The Atlanta Journal-Constitution
Homeless brother found for holiday
She saw an odd Detroit Free Press story about a grieving writer who got an overdue haircut — a white guy at a black barbershop — and way out in Portland, Ore., Nancy Morales decided to spend a long weekend in Detroit, where Morales enlisted the writer in a search for her homeless brother.
It wasn’t going to be easy finding Brent Green, 58, who’d been homeless for decades and away from family for seven years. “The last time he wrote to me, he said he was living in the Packard Plant. That was back in March, and he hasn’t answered any emails since,” she said.
So a homeless drifter had adopted perhaps the world’s most notorious industrial ruin for his home? Somewhere in those 40 acres of decaying steel and concrete, encircled by 24-hour guards, Morales wanted a reporter to “help me find Brent.”
They failed. After five days, her hope turned to tears. With the reporter’s on-and-off help, Morales visited and drove by the Packard Plant repeatedly, checked the morgue twice, paid two visits to Detroit’s 7th Precinct police station, visited Detroit’s main library where homeless people can use the computers for email, stopped at homeless shelters and the Michigan Humane Society.
The plant guards and the morgue technicians, the detectives, librarians, shelter clerks and street people all promised they’d contact her “if we see him.” More than one stranger prayed with her.
Yet, when the weekend ended in late September, Morales heaved a sigh: “I guess I have to give up and just go home without him.”
The searching and worrying made Morales’ Thanksgiving Day that much sweeter.
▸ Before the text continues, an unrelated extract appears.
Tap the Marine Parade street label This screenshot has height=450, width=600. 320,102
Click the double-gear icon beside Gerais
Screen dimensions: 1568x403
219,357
On Thursday, in Corvallis, Ore., Morales sat down for Thanksgiving dinner with her brother, Brent, who, it turned out, had never left his home state. She found him in a fluke, contacting shelters by Facebook. In mid-October, Brent Green’s name came up at the homeless shelter in Bend, Ore.
“He’s alive and well,” Morales texted the reporter. “He majorly fibbed to me about Detroit and I feel a little foolish about dragging you into this. I want to hug him, love him and throttle him at the same time!” she texted.
Once Morales arrived, she learned that he was working as a janitor, living in a tent outside a house he was watching for absentee owners while caring for their dog. The two have already made plans for a second reunion at Christmas.